Undiagnosed Hackathon Ends Diagnostic Odyssey in a Patient With DNA2-Related Rothmund-Thomson Syndrome.

Abstract

Rothmund-Thomson syndrome (RTS) is an ultra-rare, genetically heterogeneous autosomal recessive genodermatosis characterized by poikiloderma, sparse hair and eyebrows, photosensitivity, and short stature. The recently described RTS type 4 (RTS-4), caused by biallelic variants in the DNA2 gene, is associated with additional distinctive features such as microphthalmia, corneal opacity, congenital cataracts (rather than juvenile), and hypothyroidism. To date, eight individuals with RTS-4 have been reported, all carrying a deep intronic variant in DNA2 (ENST00000358410.8:c.588-2214A>G) and originating from Brazilian or Portuguese ethnic backgrounds.
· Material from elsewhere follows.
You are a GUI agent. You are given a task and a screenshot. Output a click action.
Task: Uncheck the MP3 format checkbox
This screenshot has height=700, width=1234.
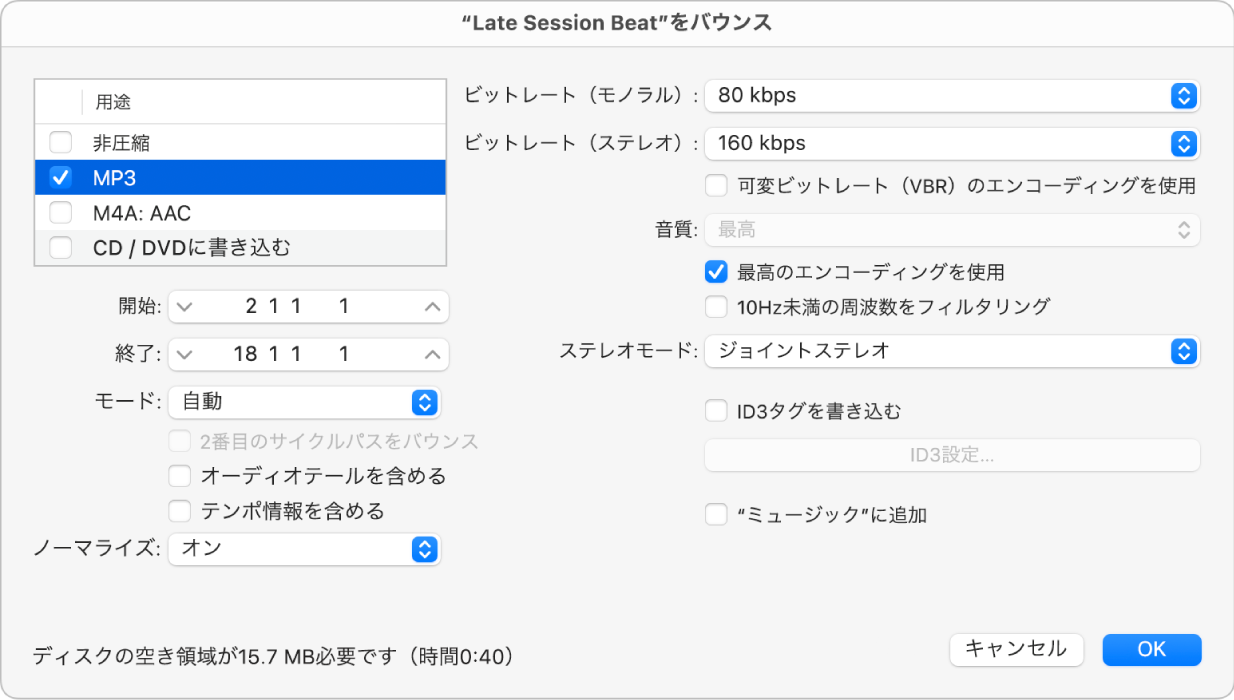60,177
We present the first patient with RTS-4 outside these ethnic backgrounds, harboring the same deep intronic DNA2 variant (ENST00000358410.8:c.588-2214A>G) in combination with a novel pathogenic variant (ENST00000358410.8:c.2519 T>C, Leu840Pro). This patient expands the molecular spectrum of RTS-4 and underscores the critical role of genome sequencing in identifying pathogenic deep intronic variants. Additionally, the patient's response to recombinant human growth hormone treatment is described. Finally, this patient, undiagnosed for several years, was solved through an international effort at the 2024 Undiagnosed Hackathon, highlighting the value of international cooperation and resource sharing toward ensuring that no patient remains undiagnosed.